File size: 1,630 Bytes

---
license: mit
language:
- es
metrics:
- accuracy
pipeline_tag: fill-mask
widget:
- text: Vamos a comer unos [MASK]
  example_title: "Vamos a comer unos tacos"
tags:
- code
- nlp
- custom
- bilma
tokenizer:
- yes
---
# BILMA (Bert In Latin aMericA)

Bilma is a BERT implementation in tensorflow and trained on the Masked Language Model task under the https://sadit.github.io/regional-spanish-models-talk-2022/ datasets.

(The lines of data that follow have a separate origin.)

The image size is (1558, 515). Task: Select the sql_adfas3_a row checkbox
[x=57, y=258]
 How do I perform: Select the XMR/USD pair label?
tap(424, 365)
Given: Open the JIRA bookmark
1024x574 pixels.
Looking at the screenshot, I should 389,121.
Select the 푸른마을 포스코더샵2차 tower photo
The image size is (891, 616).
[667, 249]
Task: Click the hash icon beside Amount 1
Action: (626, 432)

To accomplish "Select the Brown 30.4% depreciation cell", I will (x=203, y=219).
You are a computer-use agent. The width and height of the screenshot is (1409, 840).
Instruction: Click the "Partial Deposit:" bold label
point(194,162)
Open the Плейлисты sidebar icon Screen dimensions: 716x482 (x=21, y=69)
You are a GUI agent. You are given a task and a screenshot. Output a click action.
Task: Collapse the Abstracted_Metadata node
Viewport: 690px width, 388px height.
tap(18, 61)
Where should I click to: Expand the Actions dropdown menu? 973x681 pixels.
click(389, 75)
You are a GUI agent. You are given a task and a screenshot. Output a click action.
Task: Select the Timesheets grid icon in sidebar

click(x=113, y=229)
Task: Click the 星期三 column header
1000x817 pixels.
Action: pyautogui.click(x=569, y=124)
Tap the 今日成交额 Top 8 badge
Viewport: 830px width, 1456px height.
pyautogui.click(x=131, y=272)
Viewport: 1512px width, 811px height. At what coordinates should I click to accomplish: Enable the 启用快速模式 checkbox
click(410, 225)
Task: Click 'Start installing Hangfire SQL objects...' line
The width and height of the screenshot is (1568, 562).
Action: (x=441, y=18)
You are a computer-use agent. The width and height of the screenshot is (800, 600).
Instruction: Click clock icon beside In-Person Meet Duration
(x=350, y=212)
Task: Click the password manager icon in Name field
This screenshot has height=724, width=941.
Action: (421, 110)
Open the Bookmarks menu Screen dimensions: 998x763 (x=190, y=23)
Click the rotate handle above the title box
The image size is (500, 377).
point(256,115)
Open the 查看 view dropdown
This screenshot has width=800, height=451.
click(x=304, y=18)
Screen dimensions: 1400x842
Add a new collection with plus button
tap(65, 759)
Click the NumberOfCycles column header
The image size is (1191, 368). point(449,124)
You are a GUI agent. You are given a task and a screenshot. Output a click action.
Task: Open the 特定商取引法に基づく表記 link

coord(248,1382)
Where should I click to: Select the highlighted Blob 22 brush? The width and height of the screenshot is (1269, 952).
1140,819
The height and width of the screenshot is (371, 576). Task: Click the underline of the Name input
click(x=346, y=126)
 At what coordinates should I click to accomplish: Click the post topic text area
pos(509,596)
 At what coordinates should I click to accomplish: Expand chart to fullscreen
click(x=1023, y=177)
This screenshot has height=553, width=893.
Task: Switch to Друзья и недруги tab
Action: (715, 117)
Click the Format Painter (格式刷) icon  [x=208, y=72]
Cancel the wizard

The accuracy of the models trained on the MLM task for different regions are:

![bilma-mlm-comp](https://user-images.githubusercontent.com/392873/163045798-89bd45c5-b654-4f16-b3e2-5cf404e12ddd.png)

# Pre-requisites

You will need TensorFlow 2.4 or newer.

# Quick guide

Install the following version for the transformers library
```
!pip install transformers==4.30.2
```



Instanciate the tokenizer and the trained model
```
from transformers import AutoTokenizer
tok = AutoTokenizer.from_pretrained("guillermoruiz/bilma_mx")
from transformers import TFAutoModel
model = TFAutoModel.from_pretrained("guillermoruiz/bilma_mx", trust_remote_code=True, include_top=False)
```

Now,we will need some text and then pass it through the tokenizer:
```
text = ["Vamos a comer [MASK].",
        "Hace mucho que no voy al [MASK]."]
t = tok(text, padding="max_length", return_tensors="tf", max_length=280)
```

With this, we are ready to use the model
```
p = model(t)
```

Now, we get the most likely words with:
```
import tensorflow as tf
tok.batch_decode(tf.argmax(p["logits"], 2)[:,1:], skip_special_tokens=True)
```

which produces the output:
```
['vamos a comer tacos.', 'hace mucho que no voy al gym.']
```